テッカマンは宇宙服を着るときに、ロボットの中に入って扉を閉めます。要するにエアロックです。そして、体に鎖のようなものを巻き付ける。つまり、体に圧力をかけて、減圧症を予防しているんです。そして、その上から宇宙服を着て宇宙へ出ます。ロボットに入ってから宇宙へ出るまでに十秒程度です。酸素はヘルメットの中にだけあって、それで呼吸をします。当時このアニメがどこまで考えられて作られていたかは分かりませんが、アメリカで実際に研究していた宇宙服も、体に圧をかけるタイプだったので。非常に示唆に富むアニメだなあと改めて思いましたね。

──先生が考える宇宙服は「宇宙の騎士テッカマン」をイメージしているのですね。

 はい。だから、宇宙服のネーミングを「ナイトスーツ」、“騎士の服”にしようと思って商標登録しました。

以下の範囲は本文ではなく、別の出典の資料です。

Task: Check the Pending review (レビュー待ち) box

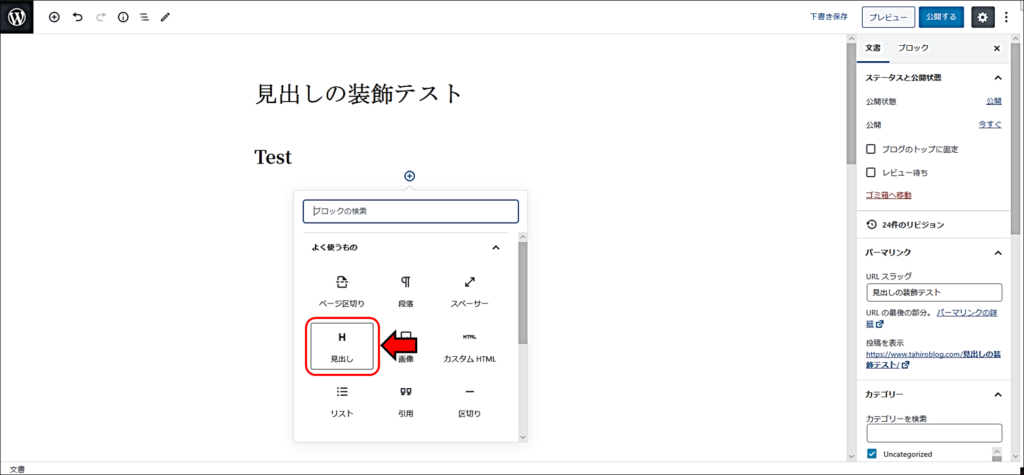Action: point(871,172)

──かっこいいですね。宇宙だけじゃなく地上でも活躍しそうです。

 ほんと、かっこいいですよね。地上だと、すごく暑いとか寒いといった極限環境下での作業服として使えると思いますが、実は、宇宙ゴミの回収作業服に使えないかと期待しているんです。今、宇宙ゴミが非常に問題になっていて、回収用のロボットを打ち上げるという話が出ています。でもやはり、人が行って作業したほうが臨機応変に対応できて確実だと思うんですね。ISSの建設にしても、ハッブル宇宙望遠鏡の修理にしても、人が行って作業したわけですから。そういうところで「ナイトスーツ」の出番がこないかと。

 そんなこと期待するなんて夢物語だ。日本は有人宇宙ロケットを持っていないので、人が行けないのになぜ宇宙服がいるんだ、と笑われるかもしれません。でも、いつか宇宙服の需要ができたときに、「こんなのがありますよ」と提案できるくらいにはなっておきたいんです。それは一朝一夕にはできないことですから、今から準備が必要だと思うんですね。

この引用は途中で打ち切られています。